**Task to complete:** What you return must be every line below that includes the word "will".

*** Provided data ***

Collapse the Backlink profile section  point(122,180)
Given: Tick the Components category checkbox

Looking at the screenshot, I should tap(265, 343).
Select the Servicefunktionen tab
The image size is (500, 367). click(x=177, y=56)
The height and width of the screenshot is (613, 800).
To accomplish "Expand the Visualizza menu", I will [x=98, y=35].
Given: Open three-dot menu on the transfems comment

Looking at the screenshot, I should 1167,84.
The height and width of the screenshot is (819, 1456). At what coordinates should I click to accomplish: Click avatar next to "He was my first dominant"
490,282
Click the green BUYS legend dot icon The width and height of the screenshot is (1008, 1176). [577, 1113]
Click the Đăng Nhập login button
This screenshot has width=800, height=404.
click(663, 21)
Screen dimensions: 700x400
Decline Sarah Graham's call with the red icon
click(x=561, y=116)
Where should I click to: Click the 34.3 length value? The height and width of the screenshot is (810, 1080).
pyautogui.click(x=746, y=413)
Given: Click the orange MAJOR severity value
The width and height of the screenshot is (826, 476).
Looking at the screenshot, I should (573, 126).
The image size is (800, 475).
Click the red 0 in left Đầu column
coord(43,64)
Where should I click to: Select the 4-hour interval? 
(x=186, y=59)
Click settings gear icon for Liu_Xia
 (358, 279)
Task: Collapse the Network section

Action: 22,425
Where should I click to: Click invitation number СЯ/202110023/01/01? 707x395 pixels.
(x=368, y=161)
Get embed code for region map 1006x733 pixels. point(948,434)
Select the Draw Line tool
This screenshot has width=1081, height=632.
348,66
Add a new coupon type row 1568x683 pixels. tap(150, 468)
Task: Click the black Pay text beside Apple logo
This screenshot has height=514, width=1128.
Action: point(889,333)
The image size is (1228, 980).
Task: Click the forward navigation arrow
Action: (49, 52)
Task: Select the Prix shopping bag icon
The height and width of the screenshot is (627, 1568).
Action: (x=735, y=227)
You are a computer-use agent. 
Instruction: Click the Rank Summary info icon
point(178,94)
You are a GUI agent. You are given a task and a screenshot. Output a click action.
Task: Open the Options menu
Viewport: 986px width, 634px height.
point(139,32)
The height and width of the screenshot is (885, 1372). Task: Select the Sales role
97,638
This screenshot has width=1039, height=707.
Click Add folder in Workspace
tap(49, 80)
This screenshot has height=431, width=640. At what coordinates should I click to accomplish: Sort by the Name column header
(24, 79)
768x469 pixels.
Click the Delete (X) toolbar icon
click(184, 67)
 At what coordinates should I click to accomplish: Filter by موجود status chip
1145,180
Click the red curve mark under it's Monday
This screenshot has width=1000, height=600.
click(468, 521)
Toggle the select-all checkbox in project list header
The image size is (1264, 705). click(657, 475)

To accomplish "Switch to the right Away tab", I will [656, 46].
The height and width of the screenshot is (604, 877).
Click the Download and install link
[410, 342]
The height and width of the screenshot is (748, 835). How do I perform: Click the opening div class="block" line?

*** End of Provided data ***

**Solution for this exercise:**
To accomplish "Expand the Visualizza menu", I will [x=98, y=35].
To accomplish "Switch to the right Away tab", I will [656, 46].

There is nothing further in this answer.